[[ Passage for review open ]]
Attorney General Charity Clark outside a Burlington courthouse - KATIE FUTTERMAN ©️ SEVEN DAYS
  • Katie Futterman ©️ Seven Days
  • Attorney General Charity Clark outside a Burlington courthouse
Vermont has sued PCB manufacturer Monsanto, claiming that its chemicals have fouled its environment and many of its schools, Attorney General Charity Clark announced on Monday.

The lawsuit, filed on Friday in Vermont Superior Court in Burlington, comes as older Vermont schools are testing their campuses for PCB contamination. Many communities are facing potentially expensive remediation projects.

Burlington, for instance, opted to demolish its old high school because of airborne PCBs that were in materials used to construct the school. A new $190 million school is planned on the same site off North Avenue. (Burlington’s school district has separately sued Monsanto.)



In 2021, the Vermont legislature passed Act 74, which requires all schools built or renovated before 1980 to test their indoor air for PCBs. To date, nearly 50 schools have been tested, and at least 13 have levels that are concerning. It’s too early to say how many schools will have problems that need to be corrected or what it might cost.

Vermont is also alleging that PCBs have contaminated its waters, forcing the state to issue fish-consumption advisories for Lake Champlain and the Hoosic River. It further lists dozens of other sites around Vermont where PCBs have been detected.
[[ Passage for review closed ]]
_Tasks to carry out_.
- 1) Retype the article on Vermont's lawsuit against Monsanto from "Vermont is also" up to and including "have been detected.".
- 2) For the article on Vermont's lawsuit against Monsanto, state whether each statement agrees with it, answering yes or no and quoting the deciding words: (a) The lawsuit was filed in Vermont Superior Court in Burlington. (b) Act 74 requires indoor air testing at schools built or renovated before 1990. (c) Burlington chose to renovate its old high school.
- 3) Carry on the article on Vermont's lawsuit against Monsanto, starting after its final sentence.
The records play no part in this work.
[[ Dataset excerpts open ]]
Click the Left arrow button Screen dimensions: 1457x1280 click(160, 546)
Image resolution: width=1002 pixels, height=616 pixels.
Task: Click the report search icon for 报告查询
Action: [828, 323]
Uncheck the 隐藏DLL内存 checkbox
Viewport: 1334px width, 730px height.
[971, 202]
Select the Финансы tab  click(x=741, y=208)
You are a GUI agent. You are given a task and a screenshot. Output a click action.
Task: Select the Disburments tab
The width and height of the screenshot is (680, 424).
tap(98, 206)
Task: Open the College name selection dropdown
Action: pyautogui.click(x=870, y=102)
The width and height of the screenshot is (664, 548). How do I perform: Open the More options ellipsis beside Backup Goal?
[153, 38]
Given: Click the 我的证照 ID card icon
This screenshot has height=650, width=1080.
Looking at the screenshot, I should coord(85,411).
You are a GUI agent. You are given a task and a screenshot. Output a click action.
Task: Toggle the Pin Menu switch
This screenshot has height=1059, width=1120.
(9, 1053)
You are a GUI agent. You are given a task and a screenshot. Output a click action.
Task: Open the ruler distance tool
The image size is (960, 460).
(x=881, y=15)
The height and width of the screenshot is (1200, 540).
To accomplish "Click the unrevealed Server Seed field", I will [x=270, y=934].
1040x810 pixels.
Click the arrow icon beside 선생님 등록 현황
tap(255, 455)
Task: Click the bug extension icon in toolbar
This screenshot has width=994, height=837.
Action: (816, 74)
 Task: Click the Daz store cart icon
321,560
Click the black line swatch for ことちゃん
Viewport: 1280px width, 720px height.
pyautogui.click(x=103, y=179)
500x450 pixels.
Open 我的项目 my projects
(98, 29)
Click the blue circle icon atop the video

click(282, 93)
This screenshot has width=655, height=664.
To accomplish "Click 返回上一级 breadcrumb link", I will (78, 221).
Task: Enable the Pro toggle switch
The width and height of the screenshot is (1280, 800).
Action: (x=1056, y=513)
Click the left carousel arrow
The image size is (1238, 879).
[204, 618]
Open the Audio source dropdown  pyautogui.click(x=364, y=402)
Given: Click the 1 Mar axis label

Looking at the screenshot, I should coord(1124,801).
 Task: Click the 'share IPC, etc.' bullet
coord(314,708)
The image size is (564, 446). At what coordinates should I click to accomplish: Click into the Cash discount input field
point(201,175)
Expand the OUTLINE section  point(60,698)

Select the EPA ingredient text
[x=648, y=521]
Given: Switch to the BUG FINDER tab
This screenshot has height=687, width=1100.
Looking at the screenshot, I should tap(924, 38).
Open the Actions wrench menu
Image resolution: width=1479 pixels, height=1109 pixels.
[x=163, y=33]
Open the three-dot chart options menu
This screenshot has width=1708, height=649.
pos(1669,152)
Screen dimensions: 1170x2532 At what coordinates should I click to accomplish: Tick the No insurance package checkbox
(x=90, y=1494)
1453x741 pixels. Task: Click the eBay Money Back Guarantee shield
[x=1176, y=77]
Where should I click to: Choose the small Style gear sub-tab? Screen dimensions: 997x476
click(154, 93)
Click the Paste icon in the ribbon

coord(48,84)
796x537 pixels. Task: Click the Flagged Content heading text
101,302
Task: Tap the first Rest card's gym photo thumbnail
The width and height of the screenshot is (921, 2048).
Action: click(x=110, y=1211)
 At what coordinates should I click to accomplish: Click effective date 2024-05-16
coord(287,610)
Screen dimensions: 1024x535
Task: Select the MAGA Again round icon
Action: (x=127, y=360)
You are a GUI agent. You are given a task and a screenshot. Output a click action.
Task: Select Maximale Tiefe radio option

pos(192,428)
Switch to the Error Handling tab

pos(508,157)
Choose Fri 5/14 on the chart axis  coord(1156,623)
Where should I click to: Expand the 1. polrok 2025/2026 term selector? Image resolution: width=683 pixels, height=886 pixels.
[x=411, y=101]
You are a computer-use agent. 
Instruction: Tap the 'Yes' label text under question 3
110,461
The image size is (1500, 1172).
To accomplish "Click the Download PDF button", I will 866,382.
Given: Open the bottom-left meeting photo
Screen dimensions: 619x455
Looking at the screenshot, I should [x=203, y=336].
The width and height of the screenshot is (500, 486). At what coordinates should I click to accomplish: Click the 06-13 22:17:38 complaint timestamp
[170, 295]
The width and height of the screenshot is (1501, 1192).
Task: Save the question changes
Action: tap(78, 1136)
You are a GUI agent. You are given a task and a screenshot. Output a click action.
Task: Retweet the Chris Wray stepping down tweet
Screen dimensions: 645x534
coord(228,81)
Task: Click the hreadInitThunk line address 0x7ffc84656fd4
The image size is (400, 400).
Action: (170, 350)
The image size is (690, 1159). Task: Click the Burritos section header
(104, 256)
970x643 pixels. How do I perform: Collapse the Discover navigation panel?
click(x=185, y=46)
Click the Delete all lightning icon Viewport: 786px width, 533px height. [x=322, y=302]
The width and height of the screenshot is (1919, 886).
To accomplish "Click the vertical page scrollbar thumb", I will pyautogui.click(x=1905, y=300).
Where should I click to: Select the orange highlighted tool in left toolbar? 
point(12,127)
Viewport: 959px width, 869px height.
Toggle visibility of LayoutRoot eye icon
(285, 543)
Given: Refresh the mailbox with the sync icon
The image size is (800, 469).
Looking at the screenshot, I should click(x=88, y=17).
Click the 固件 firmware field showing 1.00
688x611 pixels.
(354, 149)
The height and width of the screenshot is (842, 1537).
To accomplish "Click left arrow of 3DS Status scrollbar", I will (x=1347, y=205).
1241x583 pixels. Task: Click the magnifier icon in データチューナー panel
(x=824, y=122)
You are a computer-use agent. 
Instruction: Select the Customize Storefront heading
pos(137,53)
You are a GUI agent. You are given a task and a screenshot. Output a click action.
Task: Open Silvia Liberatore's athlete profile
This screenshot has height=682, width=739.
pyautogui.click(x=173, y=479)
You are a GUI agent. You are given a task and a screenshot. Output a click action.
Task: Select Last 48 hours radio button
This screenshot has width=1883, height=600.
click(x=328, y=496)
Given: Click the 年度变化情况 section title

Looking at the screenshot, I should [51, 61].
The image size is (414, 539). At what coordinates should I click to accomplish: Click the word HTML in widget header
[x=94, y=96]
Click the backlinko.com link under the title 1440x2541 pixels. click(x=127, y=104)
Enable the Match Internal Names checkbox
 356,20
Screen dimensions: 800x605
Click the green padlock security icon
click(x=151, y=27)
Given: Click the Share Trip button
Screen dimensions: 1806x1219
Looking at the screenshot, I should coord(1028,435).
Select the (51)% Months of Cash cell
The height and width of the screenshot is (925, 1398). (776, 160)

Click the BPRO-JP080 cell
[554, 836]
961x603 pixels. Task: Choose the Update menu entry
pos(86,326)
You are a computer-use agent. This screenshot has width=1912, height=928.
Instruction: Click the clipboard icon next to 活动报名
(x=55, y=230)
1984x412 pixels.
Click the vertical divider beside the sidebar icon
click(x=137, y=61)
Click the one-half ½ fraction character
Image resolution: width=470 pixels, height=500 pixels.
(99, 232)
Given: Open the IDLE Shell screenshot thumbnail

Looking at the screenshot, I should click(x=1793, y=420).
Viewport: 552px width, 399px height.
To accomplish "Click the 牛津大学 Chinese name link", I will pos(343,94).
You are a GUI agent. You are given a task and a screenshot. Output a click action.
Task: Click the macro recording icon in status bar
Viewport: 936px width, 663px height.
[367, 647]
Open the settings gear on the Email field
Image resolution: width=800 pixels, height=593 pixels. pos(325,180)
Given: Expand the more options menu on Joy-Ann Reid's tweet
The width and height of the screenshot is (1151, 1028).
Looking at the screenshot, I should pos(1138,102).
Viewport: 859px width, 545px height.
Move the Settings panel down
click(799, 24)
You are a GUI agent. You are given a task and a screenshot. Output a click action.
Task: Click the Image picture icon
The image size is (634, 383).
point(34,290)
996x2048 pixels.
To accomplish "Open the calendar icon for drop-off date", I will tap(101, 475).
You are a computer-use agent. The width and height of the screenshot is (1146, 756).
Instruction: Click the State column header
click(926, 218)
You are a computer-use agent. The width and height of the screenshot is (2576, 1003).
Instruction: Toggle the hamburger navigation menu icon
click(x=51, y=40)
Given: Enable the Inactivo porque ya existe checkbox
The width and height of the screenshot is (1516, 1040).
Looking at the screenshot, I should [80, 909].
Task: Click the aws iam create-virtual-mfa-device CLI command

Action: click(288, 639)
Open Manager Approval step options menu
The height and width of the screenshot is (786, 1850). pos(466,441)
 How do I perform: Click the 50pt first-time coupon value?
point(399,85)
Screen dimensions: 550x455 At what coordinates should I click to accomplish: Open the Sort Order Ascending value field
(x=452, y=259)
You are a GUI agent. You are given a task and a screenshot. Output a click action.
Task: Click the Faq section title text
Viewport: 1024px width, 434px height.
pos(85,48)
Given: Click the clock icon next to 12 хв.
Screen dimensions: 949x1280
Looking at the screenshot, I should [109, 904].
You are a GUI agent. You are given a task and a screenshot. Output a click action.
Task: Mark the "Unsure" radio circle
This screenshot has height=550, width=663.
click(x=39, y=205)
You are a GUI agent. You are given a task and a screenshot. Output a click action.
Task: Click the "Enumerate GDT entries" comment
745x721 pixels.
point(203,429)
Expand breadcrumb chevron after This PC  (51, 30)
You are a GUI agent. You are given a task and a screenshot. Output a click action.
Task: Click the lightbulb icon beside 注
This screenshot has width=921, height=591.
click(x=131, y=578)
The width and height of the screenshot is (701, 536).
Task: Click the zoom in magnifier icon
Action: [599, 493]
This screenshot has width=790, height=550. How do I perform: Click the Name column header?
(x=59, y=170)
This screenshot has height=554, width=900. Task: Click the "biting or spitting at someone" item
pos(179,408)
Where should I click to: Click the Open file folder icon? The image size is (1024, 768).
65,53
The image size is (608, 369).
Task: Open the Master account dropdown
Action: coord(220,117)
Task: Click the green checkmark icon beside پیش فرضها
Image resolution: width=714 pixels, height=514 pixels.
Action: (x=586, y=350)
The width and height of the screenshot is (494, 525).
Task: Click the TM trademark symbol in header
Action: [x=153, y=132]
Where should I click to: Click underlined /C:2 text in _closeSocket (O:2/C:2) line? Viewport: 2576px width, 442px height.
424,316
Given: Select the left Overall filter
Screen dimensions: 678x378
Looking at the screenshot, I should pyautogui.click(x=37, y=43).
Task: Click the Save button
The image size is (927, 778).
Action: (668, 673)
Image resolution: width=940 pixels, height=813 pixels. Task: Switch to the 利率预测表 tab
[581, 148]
[[ Dataset excerpts closed ]]
_Responses per task_.
- 1)
Vermont is also alleging that PCBs have contaminated its waters, forcing the state to issue fish-consumption advisories for Lake Champlain and the Hoosic River. It further lists dozens of other sites around Vermont where PCBs have been detected.

- 2)
(a) Yes: "filed on Friday in Vermont Superior Court in Burlington"
(b) No: "requires all schools built or renovated before 1980 to test their indoor air for PCBs"
(c) No: "opted to demolish its old high school"

- 3)
Vermont claims that Monsanto knew its products were hazardous. It cites a document in which the company in 1955 warned its employees not to eat lunch in an area where the chemicals were made. And a Monsanto manager called PCBs an “uncontrollable pollutant,” the suit says.

Vermont alleges that Monsanto knew that the normal use of PCBs would lead to widespread contamination. “Old Monsanto’s internal documents show that the company deliberately decided to keep selling PCB mixtures despite the company’s awareness of the potential for mass contamination, which they inevitably caused,” the suit says.

When asked to comment, representatives from Monsanto sent a statement which read, in part, “Monsanto never manufactured, used or disposed of PCBs in Vermont and has not manufactured these products for more than 45 years. The PCB-containing products that are alleged to be the source of any impairment claims were produced by third party companies, not Monsanto.

"There is no basis in law to impose liability for trespass, nuisance or failure to warn claims on a company that legally manufactured a product, last put them into the stream of commerce over 45 years ago, and had no control over these components once they were sold to sophisticated, industrial manufacturers for use in their finished products.”

Monsanto "was responsible for the manufacture" of 99 percent or more of all PCBs used within the United States between 1929 and 1977, the suit says. The chemicals were sold for use in paints, caulks, inks, dyes, paper products, lubricants, sealants, plasticizers, coolants, hydraulic fluids, fireproofing, and industrial electrical equipment such as capacitors and transformers.

PCBs are synthetic manmade chemicals made to mimic a fatty lubricant. They have been linked to health effects related to thyroid, liver, immune system and reproductive issues and links to cancer.

In 2022, New Hampshire reached a $22 million settlement with the company regarding PCB contamination of state waterways and other state-owned property. Also last year, Ohio reached a $80 million settlement with Monsanto, and Oregon’s attorney general settled with the company for nearly $700 million.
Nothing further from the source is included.